## 練習問題
• 1. 下に示す『コミック百合姫』月刊化の記事から、「ちなみに、この機会に(?)一」から「あおと響「明日、君に会えたら」」までの部分をすべて、一字一句違えずに書き写してください。
• 2. 下の『コミック百合姫』月刊化の記事を読み、次の問いにそれぞれ答えてください。
(a) 月刊化の後、『コミック百合姫』は毎月何日に刊行されますか。
(b) 2017年1月号で始まった新連載は何本ですか。
(c) 一迅社の雑誌や単行本の電子書籍版は、紙のものと比べていつ発売されるようになりましたか。

## 元の文書
::::
『コミック百合姫』月刊化! 新連載10本など感想
写真はコミック2016/11/18発売の百合姫2017年1月号。
< コミック百合姫 - 一迅社 >
これまでは隔月刊での発行でしたが、今月号から月刊雑誌になりました!
< コミック百合姫、ついに月刊化!怒涛の10本新連載が巻頭カラーで始動 - コミックナタリー >
>コミック百合姫(一迅社)が、本日11月18日に発売された2017年1月号にて月刊化を果たした。以降、毎月18日に刊行されることとなる。
表紙のここにも書かれています。
(ここ)
月刊化!
巻頭カラー新連載10本!!
10本あるのに巻頭ってなんだよ!!
なるほど、つまり君はこういいたいのでしょう「頭はどこだ!」と。
そんなわけで(どんなわけだ)、月刊化を祝してというわけではないのですが、初めて買うにはいい機会だと思って、『百合姫』を購入してみました(電子書籍ですが)。
ちなみに、この機会に(?)一迅社は雑誌や単行本をすべて、紙のものと同日に電子書籍版も発売されるようになりました。
< 一迅社、コミック雑誌の電子書籍版を書店発売と同日に配信 - CNET Japan >
せっかく書いたので、簡単に『百合姫』1月号の感想と、10本始まった新連載の紹介などをします。数が多いのでどうしてもひと言ずつになってしまいますが、購入の参考になれば!
あおと響「明日、君に会えたら」
憧れのお姉さんに手編みのマフラーを渡せたと思ったら、寝て起きた後、なぜかおばさんになってしまっていたのだったという超展開。この後どういう話になるのか、ぶっちゃけ全然わからない(笑)。こ、これはあれじゃないのか、『まんが道』に出てきた『四万年漂流記』と同じパターンで、「作者は(ここで終わらせれば読む人の気が引けるだろう…)と思っても、やっぱりもっと読者にわかるようにしなきゃ…」というアレではないのか…。
::::
## 資料
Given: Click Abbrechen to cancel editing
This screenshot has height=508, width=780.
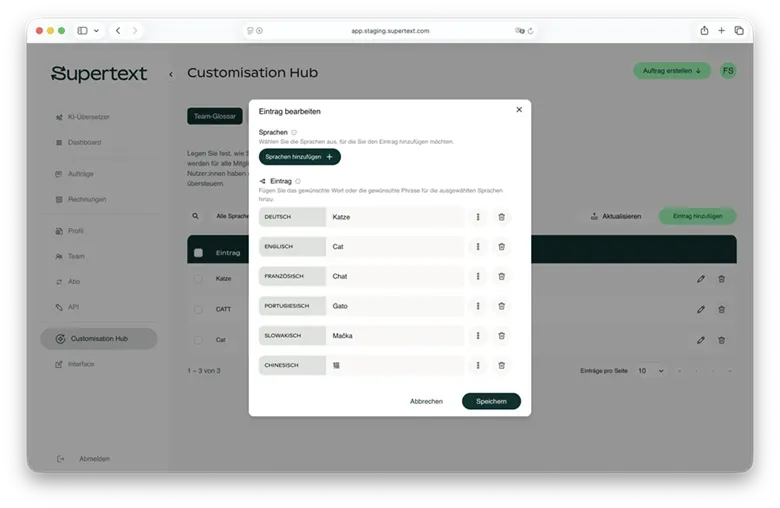Looking at the screenshot, I should pyautogui.click(x=426, y=401).
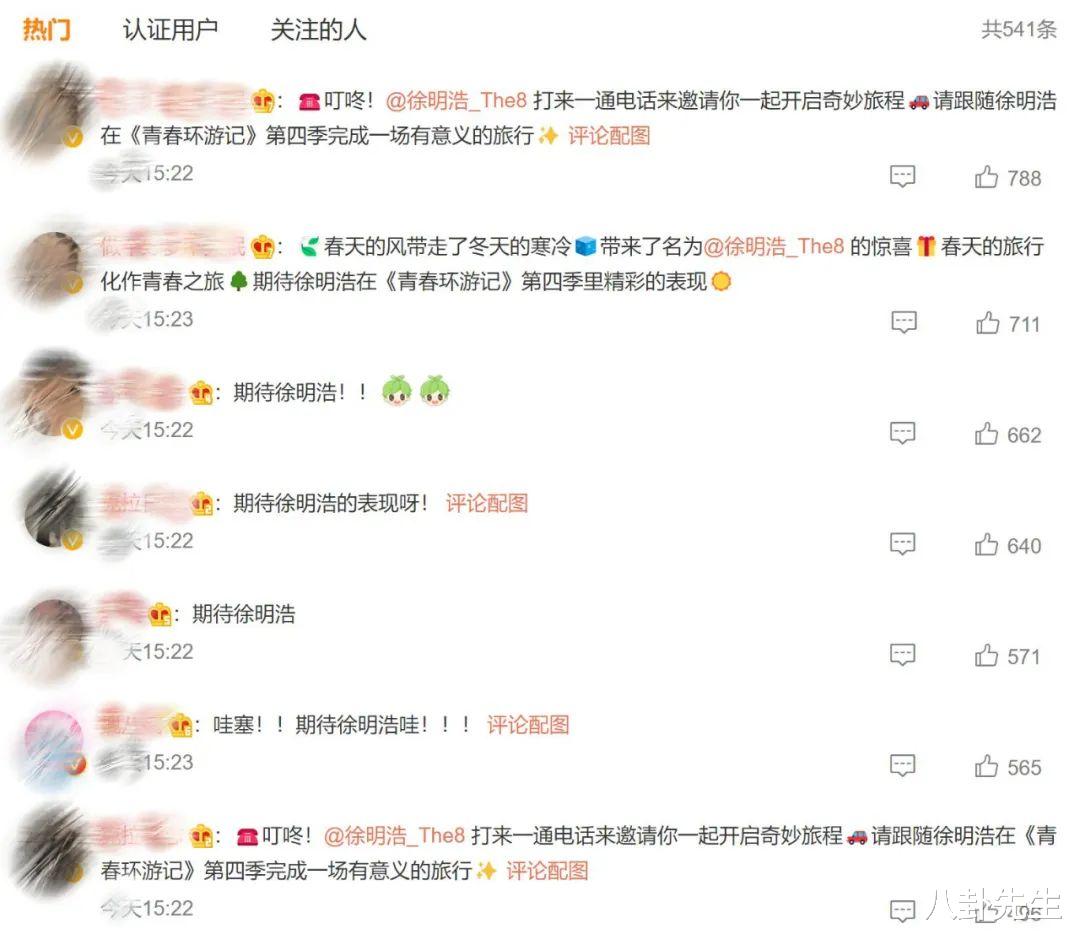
::::
## 解答
• 1.
ちなみに、この機会に(?)一迅社は雑誌や単行本をすべて、紙のものと同日に電子書籍版も発売されるようになりました。
< 一迅社、コミック雑誌の電子書籍版を書店発売と同日に配信 - CNET Japan >
せっかく書いたので、簡単に『百合姫』1月号の感想と、10本始まった新連載の紹介などをします。数が多いのでどうしてもひと言ずつになってしまいますが、購入の参考になれば!
あおと響「明日、君に会えたら」

• 2.
(a) 毎月18日
(b) 10本
(c) 紙のものと同日